Features

Making Family Planning and HIV Services More Accessible to All

Claver Kamali is a 52-year-old man living with HIV. He lives in a small village nestled in Rwanda’s hilly landscape with his wife and four children. Every month, Claver walks from his village to the nearest health center in Mukono to get his antiretroviral therapy (ART). While he’s there, the health provider tells him about different family planning methods, for example, vasectomy for men, birth control pills for women, and condoms for both.

Claver is among hundreds of patients at Mukono Health Center. Some are HIV-positive like Claver, but others are negative. All are benefitting from the integration of family planning and HIV services at the center. This means that clients seeking HIV services—counseling, testing, and treatment—are also offered family planning methods. It also means all clients looking for family planning services are offered HIV counseling and testing.

A One-Stop Shop for Two Services: More Efficient and Confidential

This one-stop-shop approach to family planning and HIV care allows clients to get both services at the same time, in the same room with one provider. Before 2008, when the center started the one-stop approach, clients had to go to different areas of the health center for each service, which meant they waited longer, and the clinic was less efficient. Clients also feel that integrated services have helped protect confidentiality.

“Now that services are integrated, it’s difficult to know who has HIV and who doesn’t because there’s one waiting room for everyone,” Claver says.

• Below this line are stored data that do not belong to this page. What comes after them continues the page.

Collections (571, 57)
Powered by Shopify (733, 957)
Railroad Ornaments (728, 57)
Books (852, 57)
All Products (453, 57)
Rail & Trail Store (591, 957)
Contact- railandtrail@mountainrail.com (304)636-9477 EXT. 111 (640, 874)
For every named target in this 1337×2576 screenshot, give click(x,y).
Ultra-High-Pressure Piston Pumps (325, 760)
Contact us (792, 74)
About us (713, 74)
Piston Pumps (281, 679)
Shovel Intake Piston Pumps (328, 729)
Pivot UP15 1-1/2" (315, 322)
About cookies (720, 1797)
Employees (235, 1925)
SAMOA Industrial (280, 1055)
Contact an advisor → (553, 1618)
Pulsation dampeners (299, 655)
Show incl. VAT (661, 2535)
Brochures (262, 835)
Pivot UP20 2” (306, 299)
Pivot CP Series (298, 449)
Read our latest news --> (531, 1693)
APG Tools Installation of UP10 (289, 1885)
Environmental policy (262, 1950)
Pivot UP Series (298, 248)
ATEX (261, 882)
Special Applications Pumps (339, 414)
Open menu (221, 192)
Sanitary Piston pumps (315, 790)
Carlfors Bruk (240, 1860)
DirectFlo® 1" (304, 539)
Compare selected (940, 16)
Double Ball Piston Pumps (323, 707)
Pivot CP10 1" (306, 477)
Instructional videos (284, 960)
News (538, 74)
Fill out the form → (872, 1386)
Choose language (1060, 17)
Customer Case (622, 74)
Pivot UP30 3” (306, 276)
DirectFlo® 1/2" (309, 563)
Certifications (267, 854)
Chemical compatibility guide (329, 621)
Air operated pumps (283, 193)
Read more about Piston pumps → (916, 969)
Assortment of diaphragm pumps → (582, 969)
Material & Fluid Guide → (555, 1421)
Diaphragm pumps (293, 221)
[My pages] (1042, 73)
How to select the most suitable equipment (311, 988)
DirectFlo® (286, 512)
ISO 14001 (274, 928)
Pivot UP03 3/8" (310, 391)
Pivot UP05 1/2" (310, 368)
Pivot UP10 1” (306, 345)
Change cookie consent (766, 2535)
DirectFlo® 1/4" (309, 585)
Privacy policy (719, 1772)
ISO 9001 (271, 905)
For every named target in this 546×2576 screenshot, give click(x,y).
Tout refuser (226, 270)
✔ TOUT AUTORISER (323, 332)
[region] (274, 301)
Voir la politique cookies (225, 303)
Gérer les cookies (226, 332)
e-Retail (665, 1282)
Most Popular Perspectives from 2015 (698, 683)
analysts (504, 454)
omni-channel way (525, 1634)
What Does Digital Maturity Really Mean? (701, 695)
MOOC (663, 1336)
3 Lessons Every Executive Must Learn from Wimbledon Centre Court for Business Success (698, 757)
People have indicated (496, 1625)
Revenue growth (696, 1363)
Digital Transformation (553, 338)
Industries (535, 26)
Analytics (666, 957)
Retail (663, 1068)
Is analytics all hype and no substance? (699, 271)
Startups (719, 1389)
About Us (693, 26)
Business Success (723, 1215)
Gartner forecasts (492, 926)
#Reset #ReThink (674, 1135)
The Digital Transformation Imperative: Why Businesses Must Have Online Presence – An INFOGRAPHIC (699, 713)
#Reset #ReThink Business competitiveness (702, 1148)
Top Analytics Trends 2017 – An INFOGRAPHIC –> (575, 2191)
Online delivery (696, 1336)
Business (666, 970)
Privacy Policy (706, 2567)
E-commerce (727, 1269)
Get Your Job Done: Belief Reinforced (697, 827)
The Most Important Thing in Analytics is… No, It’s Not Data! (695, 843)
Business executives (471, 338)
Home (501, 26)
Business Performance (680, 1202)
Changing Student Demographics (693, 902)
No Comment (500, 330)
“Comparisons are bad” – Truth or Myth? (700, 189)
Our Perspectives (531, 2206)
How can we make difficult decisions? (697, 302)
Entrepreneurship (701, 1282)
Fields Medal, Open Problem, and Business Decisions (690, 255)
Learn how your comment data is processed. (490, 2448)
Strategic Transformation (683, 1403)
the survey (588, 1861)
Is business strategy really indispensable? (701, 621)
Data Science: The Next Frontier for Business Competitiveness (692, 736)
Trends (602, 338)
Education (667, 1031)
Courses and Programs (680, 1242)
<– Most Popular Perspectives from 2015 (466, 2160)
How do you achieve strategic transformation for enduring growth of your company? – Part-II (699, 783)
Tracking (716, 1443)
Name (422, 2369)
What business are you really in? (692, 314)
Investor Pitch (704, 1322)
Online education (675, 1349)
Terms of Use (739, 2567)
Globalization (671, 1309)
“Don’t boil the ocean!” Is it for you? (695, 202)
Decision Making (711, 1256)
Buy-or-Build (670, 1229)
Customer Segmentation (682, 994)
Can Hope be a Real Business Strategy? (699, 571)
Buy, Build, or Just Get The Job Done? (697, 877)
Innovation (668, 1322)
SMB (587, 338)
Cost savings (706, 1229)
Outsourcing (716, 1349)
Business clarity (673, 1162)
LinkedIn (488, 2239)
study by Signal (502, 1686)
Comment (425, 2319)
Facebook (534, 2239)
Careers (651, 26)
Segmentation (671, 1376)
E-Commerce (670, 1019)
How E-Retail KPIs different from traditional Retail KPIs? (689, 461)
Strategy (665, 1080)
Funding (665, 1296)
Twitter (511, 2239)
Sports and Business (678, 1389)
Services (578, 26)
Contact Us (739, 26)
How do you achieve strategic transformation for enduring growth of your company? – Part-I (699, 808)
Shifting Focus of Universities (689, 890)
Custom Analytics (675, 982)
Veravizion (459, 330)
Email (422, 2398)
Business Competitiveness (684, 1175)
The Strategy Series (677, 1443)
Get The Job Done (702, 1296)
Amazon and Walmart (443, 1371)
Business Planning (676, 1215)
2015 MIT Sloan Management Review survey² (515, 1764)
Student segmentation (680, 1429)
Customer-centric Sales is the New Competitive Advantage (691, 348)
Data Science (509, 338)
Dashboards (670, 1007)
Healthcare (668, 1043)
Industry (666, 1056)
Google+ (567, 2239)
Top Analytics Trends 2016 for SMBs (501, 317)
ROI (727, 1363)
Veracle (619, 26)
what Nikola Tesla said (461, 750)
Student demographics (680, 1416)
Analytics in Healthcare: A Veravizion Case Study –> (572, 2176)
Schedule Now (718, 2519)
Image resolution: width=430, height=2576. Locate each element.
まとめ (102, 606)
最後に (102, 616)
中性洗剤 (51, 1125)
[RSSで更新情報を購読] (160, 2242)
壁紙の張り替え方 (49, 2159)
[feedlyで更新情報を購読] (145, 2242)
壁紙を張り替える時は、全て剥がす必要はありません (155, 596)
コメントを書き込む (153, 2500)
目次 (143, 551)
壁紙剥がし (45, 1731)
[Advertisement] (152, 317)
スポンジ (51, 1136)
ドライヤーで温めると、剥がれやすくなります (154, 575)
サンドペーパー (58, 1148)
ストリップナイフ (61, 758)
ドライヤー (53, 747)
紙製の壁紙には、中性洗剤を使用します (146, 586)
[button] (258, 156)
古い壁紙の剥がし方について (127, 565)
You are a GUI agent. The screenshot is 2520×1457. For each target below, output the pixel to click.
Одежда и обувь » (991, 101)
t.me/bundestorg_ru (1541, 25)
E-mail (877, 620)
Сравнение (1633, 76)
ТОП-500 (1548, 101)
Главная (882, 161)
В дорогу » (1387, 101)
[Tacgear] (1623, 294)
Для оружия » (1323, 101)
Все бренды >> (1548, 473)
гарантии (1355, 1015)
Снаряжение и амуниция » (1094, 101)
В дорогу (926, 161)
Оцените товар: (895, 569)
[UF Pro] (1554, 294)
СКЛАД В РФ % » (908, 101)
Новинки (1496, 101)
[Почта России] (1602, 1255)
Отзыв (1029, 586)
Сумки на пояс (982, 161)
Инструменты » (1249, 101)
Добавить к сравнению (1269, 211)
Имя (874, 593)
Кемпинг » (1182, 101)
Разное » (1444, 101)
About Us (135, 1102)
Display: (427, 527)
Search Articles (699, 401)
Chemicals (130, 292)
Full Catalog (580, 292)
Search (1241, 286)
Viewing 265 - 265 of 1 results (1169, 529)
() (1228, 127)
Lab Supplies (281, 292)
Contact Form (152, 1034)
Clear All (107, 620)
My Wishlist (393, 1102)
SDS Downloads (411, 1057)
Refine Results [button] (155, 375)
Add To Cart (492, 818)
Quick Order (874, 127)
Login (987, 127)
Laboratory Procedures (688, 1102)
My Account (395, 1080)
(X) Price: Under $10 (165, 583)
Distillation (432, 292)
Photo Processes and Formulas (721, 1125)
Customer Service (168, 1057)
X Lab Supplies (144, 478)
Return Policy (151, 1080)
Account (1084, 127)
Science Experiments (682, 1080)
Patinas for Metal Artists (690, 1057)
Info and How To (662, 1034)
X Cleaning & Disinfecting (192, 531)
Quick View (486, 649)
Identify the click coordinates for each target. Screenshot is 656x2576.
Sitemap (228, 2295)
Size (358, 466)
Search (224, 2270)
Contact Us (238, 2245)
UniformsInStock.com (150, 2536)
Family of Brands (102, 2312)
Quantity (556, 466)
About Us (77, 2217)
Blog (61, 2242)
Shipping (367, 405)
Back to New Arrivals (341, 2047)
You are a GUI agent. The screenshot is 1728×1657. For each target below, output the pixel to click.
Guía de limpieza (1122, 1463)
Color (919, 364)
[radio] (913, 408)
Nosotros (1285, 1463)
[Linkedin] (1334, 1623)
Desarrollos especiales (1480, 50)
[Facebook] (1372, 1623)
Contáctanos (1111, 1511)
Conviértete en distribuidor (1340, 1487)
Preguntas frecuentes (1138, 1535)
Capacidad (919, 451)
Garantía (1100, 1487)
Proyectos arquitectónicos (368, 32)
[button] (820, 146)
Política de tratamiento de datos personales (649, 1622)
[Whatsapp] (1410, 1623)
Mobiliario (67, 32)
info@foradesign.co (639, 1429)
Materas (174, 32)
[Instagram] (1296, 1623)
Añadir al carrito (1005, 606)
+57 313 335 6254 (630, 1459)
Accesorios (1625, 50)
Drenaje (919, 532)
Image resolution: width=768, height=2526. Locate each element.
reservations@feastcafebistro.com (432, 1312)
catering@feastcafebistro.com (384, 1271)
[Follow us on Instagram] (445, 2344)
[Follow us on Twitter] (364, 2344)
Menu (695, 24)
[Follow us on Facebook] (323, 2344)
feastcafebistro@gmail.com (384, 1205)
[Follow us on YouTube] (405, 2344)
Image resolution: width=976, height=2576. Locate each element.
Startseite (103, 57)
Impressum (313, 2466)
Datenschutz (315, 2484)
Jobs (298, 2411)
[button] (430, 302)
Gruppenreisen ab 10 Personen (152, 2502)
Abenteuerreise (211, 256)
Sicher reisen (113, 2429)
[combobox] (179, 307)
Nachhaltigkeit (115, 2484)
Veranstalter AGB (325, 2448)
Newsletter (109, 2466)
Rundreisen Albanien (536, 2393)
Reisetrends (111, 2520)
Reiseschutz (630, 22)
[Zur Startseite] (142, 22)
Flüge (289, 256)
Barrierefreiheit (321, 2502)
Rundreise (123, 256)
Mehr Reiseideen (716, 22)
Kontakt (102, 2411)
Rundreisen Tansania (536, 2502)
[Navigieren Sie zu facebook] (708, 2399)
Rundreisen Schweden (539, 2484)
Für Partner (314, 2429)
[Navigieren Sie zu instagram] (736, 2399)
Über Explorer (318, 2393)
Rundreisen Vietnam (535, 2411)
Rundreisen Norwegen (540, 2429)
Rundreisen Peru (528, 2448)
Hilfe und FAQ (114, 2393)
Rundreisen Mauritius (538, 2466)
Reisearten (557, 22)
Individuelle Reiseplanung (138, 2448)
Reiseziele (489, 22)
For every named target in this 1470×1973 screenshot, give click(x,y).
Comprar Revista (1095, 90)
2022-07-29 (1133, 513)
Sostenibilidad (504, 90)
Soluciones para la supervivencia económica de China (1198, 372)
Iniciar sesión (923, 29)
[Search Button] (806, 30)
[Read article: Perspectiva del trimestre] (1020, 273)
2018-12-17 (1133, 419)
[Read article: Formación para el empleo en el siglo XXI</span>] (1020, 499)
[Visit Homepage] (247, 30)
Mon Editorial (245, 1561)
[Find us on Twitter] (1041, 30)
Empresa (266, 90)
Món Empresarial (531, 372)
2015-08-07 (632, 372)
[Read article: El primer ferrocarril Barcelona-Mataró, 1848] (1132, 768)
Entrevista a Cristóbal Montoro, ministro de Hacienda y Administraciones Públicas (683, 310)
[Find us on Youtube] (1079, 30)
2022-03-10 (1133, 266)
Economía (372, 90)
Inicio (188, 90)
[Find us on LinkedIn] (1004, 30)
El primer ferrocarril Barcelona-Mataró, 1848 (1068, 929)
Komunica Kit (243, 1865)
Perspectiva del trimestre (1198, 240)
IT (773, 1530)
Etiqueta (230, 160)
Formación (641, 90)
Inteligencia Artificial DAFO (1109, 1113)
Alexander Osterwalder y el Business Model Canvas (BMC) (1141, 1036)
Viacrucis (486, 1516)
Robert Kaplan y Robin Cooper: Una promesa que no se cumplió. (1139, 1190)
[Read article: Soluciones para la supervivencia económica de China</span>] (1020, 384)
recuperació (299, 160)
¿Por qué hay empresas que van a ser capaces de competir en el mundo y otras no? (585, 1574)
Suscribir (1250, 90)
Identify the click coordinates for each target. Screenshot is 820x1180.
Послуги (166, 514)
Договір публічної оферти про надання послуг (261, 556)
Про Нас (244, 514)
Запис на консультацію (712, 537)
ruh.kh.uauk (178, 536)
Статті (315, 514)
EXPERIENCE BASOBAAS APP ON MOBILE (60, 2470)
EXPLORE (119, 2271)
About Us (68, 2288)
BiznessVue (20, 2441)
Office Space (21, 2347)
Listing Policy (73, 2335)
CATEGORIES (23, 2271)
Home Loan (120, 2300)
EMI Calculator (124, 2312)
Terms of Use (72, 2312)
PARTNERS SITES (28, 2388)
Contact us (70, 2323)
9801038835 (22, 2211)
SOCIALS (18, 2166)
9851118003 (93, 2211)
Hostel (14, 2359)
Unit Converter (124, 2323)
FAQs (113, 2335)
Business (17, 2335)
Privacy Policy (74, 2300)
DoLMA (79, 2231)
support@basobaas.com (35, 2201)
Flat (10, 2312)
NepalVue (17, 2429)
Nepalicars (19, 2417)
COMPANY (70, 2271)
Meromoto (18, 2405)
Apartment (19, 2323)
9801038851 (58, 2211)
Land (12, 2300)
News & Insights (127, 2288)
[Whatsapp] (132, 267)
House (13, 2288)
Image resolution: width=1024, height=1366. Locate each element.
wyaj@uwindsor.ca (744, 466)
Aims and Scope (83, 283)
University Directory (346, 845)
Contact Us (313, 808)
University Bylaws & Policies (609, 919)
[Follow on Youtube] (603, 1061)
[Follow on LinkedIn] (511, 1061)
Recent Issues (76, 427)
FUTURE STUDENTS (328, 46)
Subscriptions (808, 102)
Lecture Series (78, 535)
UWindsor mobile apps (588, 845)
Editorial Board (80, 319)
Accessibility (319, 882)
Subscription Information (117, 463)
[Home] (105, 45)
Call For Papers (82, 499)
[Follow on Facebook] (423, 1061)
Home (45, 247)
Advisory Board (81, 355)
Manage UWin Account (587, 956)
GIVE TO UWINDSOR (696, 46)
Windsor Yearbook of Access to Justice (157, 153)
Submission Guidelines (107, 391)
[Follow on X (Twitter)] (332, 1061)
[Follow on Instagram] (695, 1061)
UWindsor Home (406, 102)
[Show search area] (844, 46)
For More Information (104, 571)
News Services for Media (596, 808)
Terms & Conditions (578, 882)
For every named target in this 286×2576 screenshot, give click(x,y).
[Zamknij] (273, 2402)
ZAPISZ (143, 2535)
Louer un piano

Planning Healthy Pregnancies and Preventing Unwanted Pregnancies

The link between HIV care and family planning is also critical. Clients seeking family planning services may engage in unprotected sex and put themselves at risk for HIV infection, particularly if they are in a serodiscordant relationship. Conversely, family planning is especially important for HIV-positive parents to lower the risk of transmission to their infant and to ensure an HIV-positive woman is healthy enough to carry a pregnancy. Francoise Mukabarebe, an HIV-positive woman in her first trimester, says, “Before becoming pregnant, I talked about the possibility with a health provider.” Francoise continues to explain that the provider in charge of ART at the health center, Déo Uwigitije, provided counseling to help Francoise and her partner make an informed decision. Following the consultation, Francoise made sure her CD4 count—a measure of the strength of the immune system—was above 500 before getting pregnant. Francoise will also receive triple ART throughout her pregnancy and up to 18 months after delivery to lower the risk of transmitting HIV to her unborn child.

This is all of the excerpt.